___ DATA IN THIS EXERCISE ___

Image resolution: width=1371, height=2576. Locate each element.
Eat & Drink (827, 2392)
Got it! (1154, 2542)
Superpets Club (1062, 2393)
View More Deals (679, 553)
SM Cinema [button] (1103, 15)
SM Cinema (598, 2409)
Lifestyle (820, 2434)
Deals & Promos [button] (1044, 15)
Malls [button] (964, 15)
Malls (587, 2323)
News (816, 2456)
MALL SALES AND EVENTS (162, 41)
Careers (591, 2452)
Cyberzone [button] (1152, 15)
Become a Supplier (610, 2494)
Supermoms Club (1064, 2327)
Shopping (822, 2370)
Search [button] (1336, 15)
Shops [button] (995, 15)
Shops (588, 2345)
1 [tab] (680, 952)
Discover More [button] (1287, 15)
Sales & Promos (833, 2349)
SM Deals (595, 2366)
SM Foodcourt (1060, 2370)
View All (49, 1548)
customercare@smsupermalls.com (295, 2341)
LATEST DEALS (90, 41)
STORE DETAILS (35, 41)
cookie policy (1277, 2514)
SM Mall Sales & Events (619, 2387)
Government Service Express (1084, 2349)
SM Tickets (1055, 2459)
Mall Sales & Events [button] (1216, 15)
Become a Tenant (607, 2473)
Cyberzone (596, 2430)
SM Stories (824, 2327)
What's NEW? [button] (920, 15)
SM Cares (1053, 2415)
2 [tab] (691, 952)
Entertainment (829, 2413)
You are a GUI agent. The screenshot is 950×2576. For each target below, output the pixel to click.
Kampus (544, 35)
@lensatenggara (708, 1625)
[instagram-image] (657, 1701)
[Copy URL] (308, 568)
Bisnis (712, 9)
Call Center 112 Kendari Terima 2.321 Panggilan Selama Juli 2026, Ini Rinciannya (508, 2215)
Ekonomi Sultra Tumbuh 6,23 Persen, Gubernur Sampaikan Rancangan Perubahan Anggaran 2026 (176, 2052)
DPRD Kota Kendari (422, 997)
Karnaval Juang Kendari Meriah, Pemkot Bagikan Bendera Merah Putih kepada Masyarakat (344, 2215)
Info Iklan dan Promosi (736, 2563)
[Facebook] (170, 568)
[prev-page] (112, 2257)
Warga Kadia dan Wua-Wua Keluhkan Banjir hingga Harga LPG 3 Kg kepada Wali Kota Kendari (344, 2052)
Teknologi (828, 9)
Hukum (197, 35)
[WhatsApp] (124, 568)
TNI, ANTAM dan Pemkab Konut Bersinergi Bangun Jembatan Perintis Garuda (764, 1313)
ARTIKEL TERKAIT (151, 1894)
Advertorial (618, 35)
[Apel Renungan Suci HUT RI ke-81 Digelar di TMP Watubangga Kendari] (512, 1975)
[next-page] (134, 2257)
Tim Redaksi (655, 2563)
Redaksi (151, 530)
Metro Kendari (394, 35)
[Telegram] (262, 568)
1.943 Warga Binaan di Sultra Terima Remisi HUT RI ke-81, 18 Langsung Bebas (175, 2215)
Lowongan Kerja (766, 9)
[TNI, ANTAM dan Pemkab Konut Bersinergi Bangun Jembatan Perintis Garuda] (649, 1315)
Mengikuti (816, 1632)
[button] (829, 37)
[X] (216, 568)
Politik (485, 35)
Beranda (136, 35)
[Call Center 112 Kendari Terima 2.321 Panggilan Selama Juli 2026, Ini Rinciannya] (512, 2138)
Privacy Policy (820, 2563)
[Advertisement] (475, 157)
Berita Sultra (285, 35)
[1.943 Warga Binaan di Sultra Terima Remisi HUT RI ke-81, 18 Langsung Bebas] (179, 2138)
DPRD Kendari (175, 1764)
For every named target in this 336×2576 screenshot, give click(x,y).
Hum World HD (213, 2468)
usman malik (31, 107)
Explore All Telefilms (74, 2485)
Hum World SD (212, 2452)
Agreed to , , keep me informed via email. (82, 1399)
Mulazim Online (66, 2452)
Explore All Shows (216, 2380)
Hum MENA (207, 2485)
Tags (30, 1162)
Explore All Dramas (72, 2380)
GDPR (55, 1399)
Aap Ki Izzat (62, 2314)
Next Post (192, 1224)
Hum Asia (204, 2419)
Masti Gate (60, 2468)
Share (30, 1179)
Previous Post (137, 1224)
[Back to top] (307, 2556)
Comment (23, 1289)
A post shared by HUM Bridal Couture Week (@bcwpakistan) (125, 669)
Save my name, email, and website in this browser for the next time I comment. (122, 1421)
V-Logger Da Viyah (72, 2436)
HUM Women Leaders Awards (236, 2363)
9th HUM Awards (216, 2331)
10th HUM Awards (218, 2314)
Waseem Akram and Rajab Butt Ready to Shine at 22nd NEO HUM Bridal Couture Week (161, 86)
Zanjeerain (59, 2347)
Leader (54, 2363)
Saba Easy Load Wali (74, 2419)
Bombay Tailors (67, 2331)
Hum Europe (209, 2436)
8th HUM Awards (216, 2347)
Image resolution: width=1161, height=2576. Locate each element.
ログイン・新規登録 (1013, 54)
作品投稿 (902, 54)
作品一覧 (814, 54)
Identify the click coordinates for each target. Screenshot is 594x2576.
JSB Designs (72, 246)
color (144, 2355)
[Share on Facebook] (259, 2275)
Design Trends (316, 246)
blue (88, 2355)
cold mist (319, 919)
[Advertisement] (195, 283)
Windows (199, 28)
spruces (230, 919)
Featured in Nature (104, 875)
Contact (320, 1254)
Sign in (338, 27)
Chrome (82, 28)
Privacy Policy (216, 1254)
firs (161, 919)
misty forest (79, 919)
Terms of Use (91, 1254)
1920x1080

___

OBJECTIVE
Rewrite the lines from the start of the records through the line that contains "Lifestyle (820, 2434)" as a JSON list of strings, one string per line, with blank lines left out.

TASK SOLUTION
[
  "Image resolution: width=1371, height=2576. Locate each element.",
  "Eat & Drink (827, 2392)",
  "Got it! (1154, 2542)",
  "Superpets Club (1062, 2393)",
  "View More Deals (679, 553)",
  "SM Cinema [button] (1103, 15)",
  "SM Cinema (598, 2409)",
  "Lifestyle (820, 2434)"
]